Clock speed is only one factor. Bus width and latency are big if not bigger factors. Cache is a factor. Speed of the media the program is run from if run from media and not memory.
Is this test using any shared libraries at all at any point in the test or is it all internal code? Fetching shared libraries on media that will vary from platform to platform (even if it is say the same sd card).
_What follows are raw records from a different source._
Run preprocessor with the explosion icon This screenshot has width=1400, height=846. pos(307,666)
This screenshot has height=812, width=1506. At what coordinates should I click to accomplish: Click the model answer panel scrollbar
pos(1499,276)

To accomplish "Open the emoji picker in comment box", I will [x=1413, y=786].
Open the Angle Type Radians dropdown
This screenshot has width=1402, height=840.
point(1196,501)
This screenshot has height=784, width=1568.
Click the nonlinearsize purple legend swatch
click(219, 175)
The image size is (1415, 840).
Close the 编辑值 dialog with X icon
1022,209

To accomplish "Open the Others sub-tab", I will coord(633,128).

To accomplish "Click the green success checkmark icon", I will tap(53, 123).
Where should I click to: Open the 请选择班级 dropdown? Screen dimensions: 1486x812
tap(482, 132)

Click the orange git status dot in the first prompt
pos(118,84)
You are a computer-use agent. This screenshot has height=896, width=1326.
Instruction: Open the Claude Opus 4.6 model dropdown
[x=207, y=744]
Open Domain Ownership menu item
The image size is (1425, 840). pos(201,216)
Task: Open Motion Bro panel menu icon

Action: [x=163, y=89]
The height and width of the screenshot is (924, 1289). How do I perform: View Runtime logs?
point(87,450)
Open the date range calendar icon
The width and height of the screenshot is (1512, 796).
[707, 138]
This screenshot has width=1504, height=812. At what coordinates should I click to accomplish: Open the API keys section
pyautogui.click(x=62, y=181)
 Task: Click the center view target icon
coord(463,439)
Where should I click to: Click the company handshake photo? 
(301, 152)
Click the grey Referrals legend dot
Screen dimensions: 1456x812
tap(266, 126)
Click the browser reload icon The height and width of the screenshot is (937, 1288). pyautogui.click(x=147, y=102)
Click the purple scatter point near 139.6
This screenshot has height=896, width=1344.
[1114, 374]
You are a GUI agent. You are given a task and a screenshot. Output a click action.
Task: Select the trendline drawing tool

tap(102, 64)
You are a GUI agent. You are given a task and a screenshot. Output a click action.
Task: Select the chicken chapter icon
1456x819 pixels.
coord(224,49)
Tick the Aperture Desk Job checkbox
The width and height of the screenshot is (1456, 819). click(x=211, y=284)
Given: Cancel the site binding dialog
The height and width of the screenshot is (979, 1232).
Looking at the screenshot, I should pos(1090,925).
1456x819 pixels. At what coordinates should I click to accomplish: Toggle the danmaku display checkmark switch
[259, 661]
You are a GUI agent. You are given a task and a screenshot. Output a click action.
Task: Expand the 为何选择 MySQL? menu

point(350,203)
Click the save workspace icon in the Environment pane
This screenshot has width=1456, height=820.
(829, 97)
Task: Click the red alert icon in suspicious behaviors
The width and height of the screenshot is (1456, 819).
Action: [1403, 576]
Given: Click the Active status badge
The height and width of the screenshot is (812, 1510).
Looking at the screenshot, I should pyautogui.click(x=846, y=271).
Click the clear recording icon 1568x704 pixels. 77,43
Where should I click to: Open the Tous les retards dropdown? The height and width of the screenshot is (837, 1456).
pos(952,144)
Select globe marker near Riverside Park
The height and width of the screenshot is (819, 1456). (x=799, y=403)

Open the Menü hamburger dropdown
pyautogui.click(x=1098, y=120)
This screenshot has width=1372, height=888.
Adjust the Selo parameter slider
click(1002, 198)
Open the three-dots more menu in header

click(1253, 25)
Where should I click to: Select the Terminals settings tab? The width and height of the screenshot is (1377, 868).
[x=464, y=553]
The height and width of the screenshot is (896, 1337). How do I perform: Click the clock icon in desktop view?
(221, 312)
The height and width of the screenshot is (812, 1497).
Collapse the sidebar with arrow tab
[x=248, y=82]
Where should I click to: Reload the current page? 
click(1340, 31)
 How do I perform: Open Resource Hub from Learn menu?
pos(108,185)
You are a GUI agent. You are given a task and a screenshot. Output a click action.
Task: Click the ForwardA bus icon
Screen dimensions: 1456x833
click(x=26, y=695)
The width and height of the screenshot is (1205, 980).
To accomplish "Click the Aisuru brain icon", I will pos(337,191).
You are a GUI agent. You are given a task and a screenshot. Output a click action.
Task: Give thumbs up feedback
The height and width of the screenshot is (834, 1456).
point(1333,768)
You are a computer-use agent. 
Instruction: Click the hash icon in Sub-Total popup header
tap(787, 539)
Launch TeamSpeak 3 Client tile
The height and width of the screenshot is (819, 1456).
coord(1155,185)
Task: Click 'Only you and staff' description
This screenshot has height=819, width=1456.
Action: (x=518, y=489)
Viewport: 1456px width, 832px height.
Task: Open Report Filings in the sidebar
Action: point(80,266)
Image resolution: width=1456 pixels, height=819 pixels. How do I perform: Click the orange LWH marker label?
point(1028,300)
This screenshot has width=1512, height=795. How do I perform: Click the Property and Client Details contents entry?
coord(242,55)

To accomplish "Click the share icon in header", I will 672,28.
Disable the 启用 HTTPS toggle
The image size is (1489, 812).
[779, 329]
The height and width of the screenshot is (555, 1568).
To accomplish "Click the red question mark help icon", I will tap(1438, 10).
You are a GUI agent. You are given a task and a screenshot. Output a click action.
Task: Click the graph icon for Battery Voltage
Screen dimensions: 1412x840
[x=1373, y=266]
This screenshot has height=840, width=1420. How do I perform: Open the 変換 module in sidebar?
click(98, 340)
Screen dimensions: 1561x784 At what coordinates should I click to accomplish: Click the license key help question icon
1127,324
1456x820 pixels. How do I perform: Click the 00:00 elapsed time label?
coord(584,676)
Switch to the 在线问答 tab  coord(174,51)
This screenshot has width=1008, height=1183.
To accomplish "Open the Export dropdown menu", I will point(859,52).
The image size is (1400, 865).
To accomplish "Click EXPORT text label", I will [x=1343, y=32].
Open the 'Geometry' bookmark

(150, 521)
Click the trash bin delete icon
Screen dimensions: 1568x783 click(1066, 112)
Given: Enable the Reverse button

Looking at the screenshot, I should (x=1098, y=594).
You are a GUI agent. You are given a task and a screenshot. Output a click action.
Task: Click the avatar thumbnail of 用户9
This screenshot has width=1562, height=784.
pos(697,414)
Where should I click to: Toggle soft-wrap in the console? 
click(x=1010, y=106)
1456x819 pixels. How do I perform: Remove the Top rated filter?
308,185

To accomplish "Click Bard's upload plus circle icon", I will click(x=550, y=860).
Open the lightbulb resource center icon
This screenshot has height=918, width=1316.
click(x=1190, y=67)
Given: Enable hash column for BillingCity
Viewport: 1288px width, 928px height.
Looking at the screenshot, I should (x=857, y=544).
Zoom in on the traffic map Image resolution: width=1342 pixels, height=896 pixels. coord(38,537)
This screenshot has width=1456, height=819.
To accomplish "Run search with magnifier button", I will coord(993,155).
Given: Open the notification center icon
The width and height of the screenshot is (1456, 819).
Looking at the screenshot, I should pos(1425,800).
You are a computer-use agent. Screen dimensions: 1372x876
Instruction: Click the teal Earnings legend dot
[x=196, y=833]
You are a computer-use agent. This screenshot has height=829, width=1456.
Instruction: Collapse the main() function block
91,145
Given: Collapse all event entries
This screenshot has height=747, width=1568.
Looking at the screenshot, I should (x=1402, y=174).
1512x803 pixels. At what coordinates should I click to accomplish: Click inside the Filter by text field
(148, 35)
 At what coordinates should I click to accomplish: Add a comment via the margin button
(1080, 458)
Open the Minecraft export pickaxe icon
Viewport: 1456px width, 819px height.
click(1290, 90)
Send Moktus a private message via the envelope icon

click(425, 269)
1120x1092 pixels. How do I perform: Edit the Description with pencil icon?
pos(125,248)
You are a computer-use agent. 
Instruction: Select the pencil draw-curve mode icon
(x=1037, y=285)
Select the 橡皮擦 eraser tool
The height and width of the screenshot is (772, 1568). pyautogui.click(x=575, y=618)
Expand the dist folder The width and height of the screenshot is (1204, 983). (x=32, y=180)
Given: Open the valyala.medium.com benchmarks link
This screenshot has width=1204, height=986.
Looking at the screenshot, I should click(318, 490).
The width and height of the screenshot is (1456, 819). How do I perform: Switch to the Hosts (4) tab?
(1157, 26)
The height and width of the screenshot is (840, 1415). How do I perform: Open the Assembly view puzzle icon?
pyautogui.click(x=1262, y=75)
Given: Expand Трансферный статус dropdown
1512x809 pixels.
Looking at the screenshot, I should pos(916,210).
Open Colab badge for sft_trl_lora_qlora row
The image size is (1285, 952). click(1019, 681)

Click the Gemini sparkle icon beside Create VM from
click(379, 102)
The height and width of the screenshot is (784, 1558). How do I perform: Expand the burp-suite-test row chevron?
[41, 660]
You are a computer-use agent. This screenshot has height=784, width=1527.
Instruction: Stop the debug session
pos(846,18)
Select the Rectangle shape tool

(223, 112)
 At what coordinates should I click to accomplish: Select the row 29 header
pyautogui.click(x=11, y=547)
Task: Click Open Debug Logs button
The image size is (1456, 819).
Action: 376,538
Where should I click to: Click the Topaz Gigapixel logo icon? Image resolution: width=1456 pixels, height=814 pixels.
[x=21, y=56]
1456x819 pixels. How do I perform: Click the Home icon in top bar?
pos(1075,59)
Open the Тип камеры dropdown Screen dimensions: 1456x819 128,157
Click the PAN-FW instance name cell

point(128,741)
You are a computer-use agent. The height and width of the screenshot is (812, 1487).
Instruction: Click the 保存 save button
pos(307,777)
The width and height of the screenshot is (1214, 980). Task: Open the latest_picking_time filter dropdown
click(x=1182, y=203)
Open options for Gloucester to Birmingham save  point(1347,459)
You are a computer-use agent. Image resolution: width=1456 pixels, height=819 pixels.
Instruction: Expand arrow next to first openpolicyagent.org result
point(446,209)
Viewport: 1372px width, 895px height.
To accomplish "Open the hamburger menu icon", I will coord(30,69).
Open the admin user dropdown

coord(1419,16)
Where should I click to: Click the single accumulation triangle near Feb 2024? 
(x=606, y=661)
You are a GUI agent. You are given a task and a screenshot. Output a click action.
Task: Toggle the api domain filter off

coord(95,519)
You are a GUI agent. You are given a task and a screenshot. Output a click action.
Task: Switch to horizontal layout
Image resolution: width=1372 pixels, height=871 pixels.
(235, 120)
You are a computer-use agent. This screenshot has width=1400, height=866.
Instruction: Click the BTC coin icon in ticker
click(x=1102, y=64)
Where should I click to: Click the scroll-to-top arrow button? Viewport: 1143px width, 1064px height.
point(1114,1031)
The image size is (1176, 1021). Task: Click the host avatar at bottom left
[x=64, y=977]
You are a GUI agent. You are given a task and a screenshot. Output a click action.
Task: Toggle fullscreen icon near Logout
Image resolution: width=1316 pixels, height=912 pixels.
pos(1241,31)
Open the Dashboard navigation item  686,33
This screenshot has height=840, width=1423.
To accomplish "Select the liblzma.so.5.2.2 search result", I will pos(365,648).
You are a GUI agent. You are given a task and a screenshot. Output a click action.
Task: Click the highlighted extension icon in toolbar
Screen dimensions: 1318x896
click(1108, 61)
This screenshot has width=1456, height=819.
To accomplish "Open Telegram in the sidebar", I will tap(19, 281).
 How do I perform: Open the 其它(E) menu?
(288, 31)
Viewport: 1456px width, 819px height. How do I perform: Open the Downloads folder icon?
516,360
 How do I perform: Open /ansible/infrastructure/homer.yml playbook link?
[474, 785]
Is this the same algorithm compiled separately for each platform or the same binary? You can and will see some compiler induced variation as well. 50% faster and slower can easily come from the same compiler on the same platform by varying compiler settings. If possible you want to execute the same binary, and insure that no shared libraries are used in the loop under test. If not the same binary disassemble the loop under test for each platform and insure that there are no variations other than register selection.
From the data you have presented, its difficult to point the exact problem, but we can share some of the prior experience
Cache setting (check if all the
processors has the same CACHE
setting)
You need to check both D-Cache and I-Cache
For analysis,
Break down your code further, not just as algorithm but at a block level, and try to understand the block that causes the bottle-neck. After you find the block that causes the bottle-neck, try to disassemble the block's source code, and check the assembly. It may help.
Looks like the problem is in cache settings or something memory-related (maybe I-Cache "overflow").
Pipeline stalls, branch miss-predictions usually give less significant differences.
You can try to count some basic operations, executed in each algorithm, for example:
number of "easy" arithmetical/bitwise ops (+-|^&) and shifts by constant
number of shifts by variable
number of multiplications
number of "hard" arithmetics operations (divides, floating point ops)
number of aligned memory reads (32bit)
number of byte memory reads (8bit) (it's slower than 32bit)
number of aligned memory writes (32bit)
number of byte memory writes (8bit)
number of branches
something else, don't remember more :)
And you'll get info, that things get 926 much slower. After this you can check suspicious blocks, making using of them more or less intensive. And you'll get the answer.
Furthermore, it's much better to enable assembly listing generation in VS and use it (but not your high-level source code) as base for research.
p.s.: maybe the problem is in OS/software/firmware? Did you testing on clean system? OS is the same on all devices?